» **WORK TO COMPLETE**:
• a. In the issue on is/as type-argument checks, why would backends benefit from skipping the type-argument part of such checks? Answer in one to three sentences.
• b. Pick up the issue thread on skipping type-argument checks in is/as expressions and carry it on after its final comment.

» **EXCERPTED TEXT**:
========
Provide CFE functionality whether is/as checks can omit checking the type arguments

mkustermann commented 9 months ago

For backends it's usually much simpler & faster to check whether an object is an instance of a class than to check whether it's an instance of an interface type with arguments.

Concretely, we have <obj> is/as <type> expressions where <type> is an InterfaceType but with non-defaults-to-bounds type arguments. Doing those checks is expensive.

Now there's a subset of cases where we actually have a static guarantee that the type arguments will match and therefore don't have to be checked, reducing the check to a simple obj instanceof Class check.

Here's a few examples where type argument checks are not needed:

class B0<T> {}
class B1<T, H> extends B0<int> {}
class B2<T> extends B1<T, T> {}

main() {
  final B1<num, num> a
  a is B2<num>

  final B1<int, int> a
  a is B2<num>
  a is B2<int>

  final B1<List<int>, List<int>> a
  a is B2<List<num>>
  a is B2<List<int>>
}

class X<T extends num> {
  void test1() {
    final Iterable<T> a;
    a is List<T>;

    final B1<T, T> a
    a is B2<T>

    final B1<List<T>, List<T>> a
    a is B2<List<T>>
    a is B2<List<num>>
  }
}

The algorithm to determine whether type arguments don't have to be checked for a <obj> is X<A0, ... An> with <obj> having static type Y<B0, ..., Bm> could be something like this:

Take the raw/this-type of X, i.e. X<X::T, X::T2, X::T3>
Find the path from X to Y
Apply the super types from this path using the raw type
Match the resulting Y<Expr-1(X::T1..Tn), ..., Expr-m(X::T1..Tn)> against the static type of operand (Y<B0, ..., Bm>)
- finding values for all type parameters X::T1 ... X::Tn
- if we find consistent assignments Operand(X::Ti) for all X::Ti
- and X<Operand(X::Ti), ..., Operand(X::Tn)> is a subtype of X<A0, ..., An>
- then we can skip checking the type arguments and only check whether obj is an X.

So the concrete request I have is

Could CFE team make such an algorithm available in package:kernel/*.dart
Could the CFE annotate AsExpression and IsExpression with a bit indicating whether the type arguments don't need to be checked

/cc @johnniwinther @chloestefantsova?

chloestefantsova commented 9 months ago

That's a very neat optimization that I believe is quite possible, so my answer to both questions would be "yes". I also think it shouldn't take much time, and I'd be happy to implement it.
========
» **SOURCE MATERIAL**:
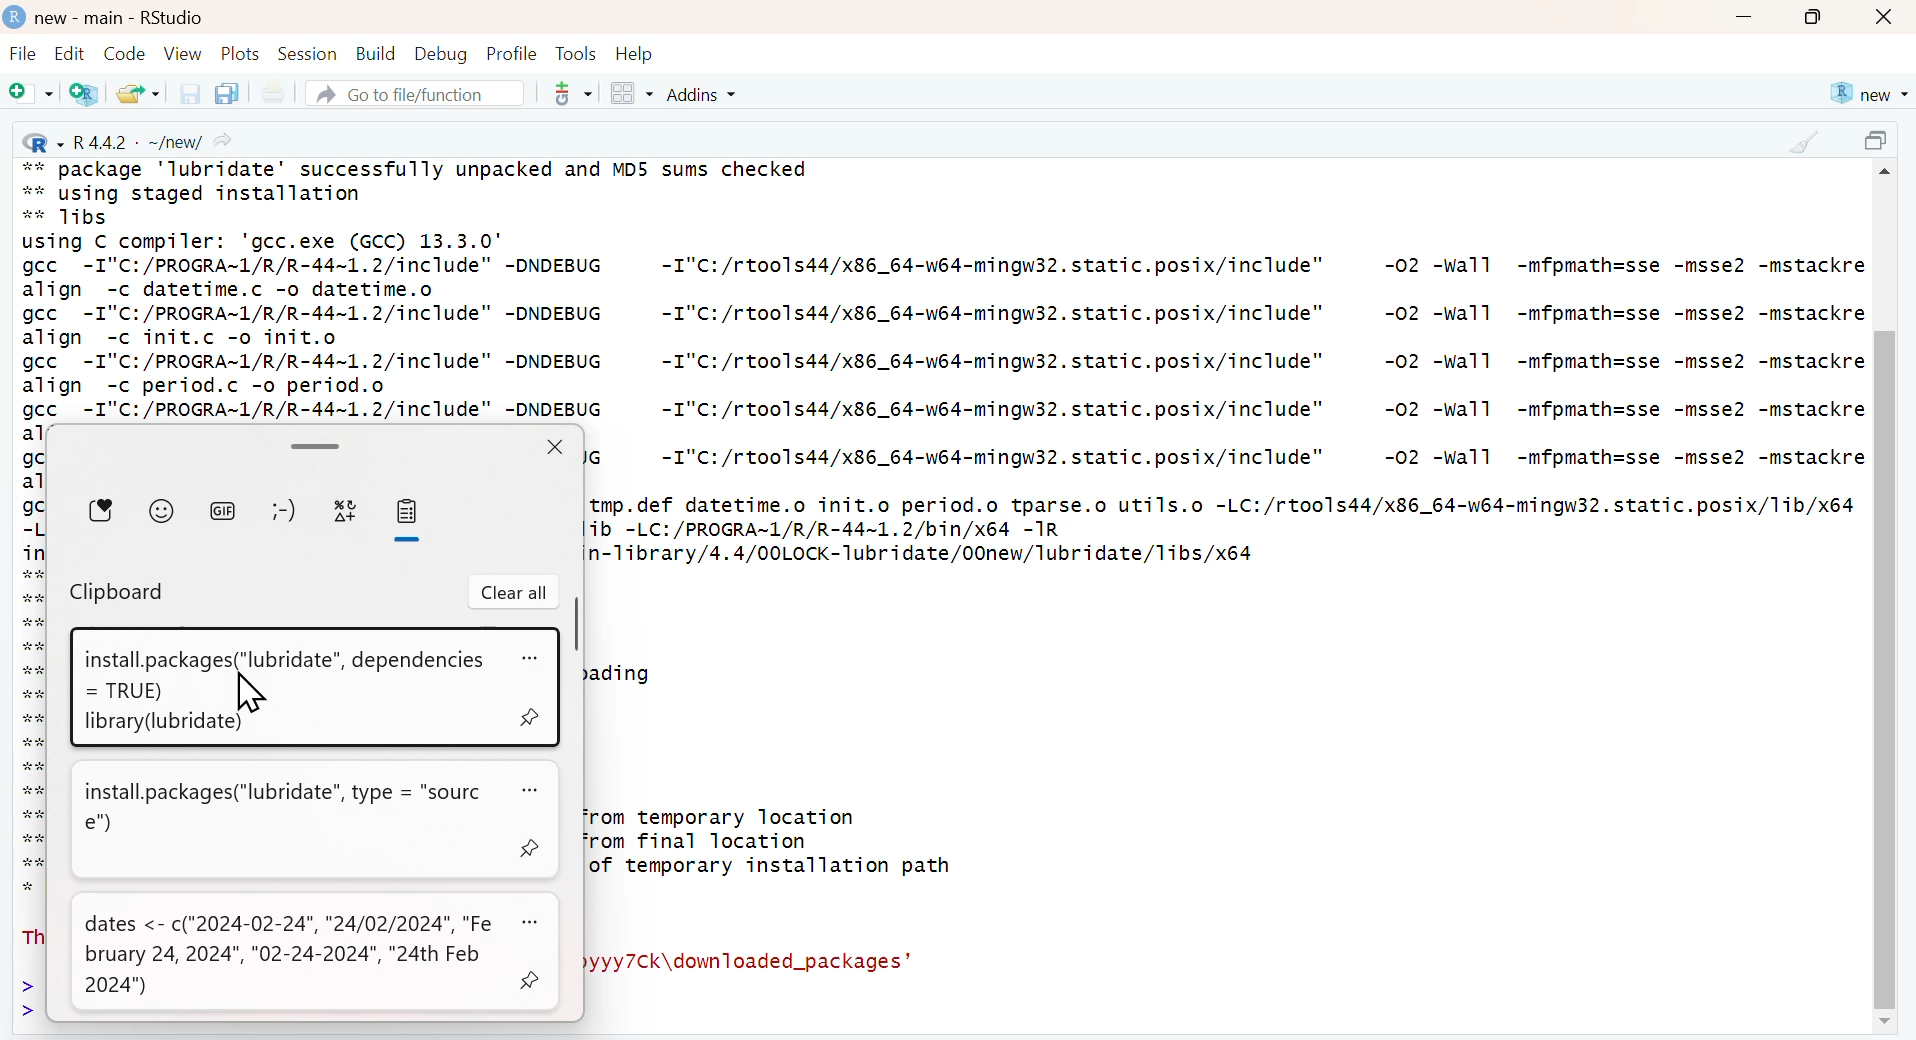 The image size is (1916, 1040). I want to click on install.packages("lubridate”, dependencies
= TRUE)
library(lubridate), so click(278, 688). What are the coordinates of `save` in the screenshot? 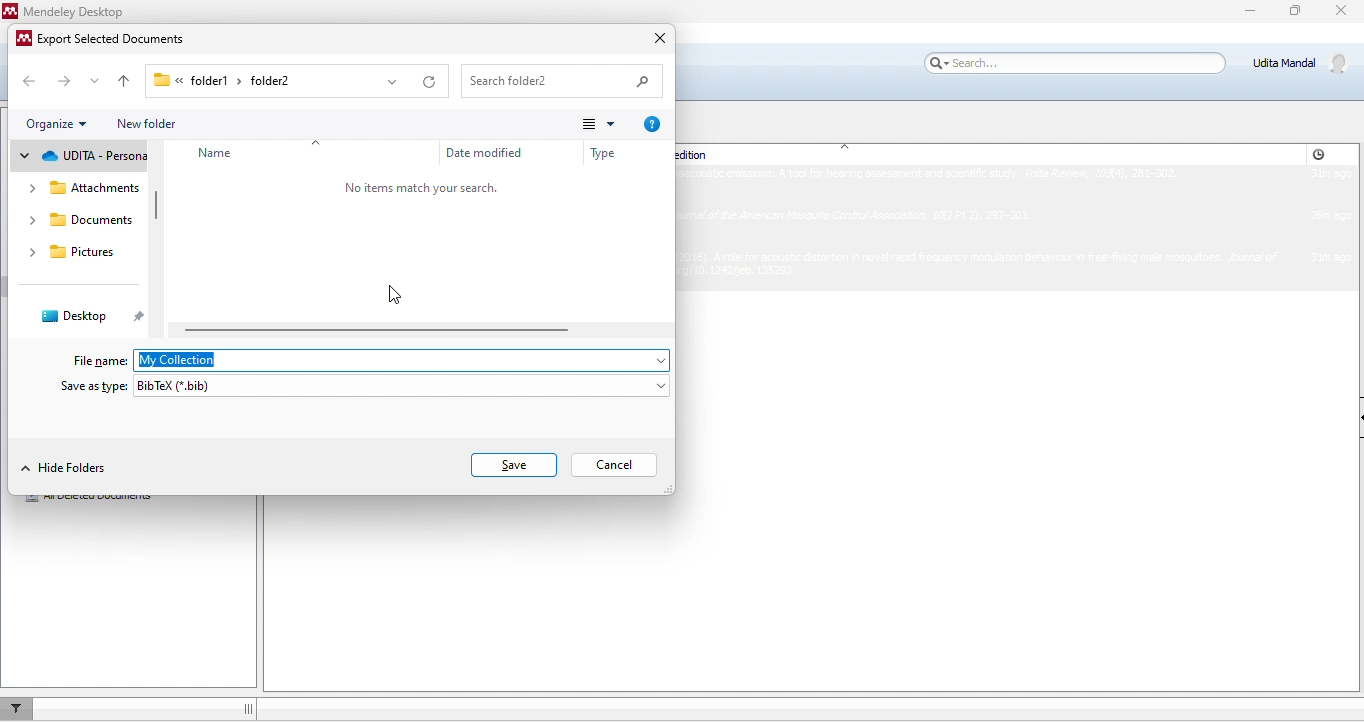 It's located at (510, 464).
========
» **TASK-BY-TASK OUTPUTS**:
• a. For backends, checking whether an object is an instance of a class is much simpler and faster than checking it against an interface type with type arguments, which is expensive. When there is a static guarantee that the type arguments will match, the check can be reduced to a plain obj instanceof Class test.

• b.
A related question is how useful such a bit on AsExpression and IsExpression would be to other backends.

@johnniwinther WDYT?

johnniwinther commented 9 months ago

That seems like a valuable flag to have on AsExpression and IsExpression.

@mkustermann Would it be useful for your use-case to also mark checks against record types as "only structural" (for instance is (Object?, Object?)?

mkustermann commented 9 months ago

I also think it shouldn't take much time, and I'd be happy to implement it.

See simple version in cl/353900 (as part of a bugfix in dart2wasm compiler)

@mkustermann Would it be useful for your use-case to also mark checks against record types as "only structural" (for instance is (Object?, Object?)?

That may be helpful yes, as we can have fast ways to check whether an object has a certain shape.

A related question is how useful such a bit on AsExpression and IsExpression would be to other backends.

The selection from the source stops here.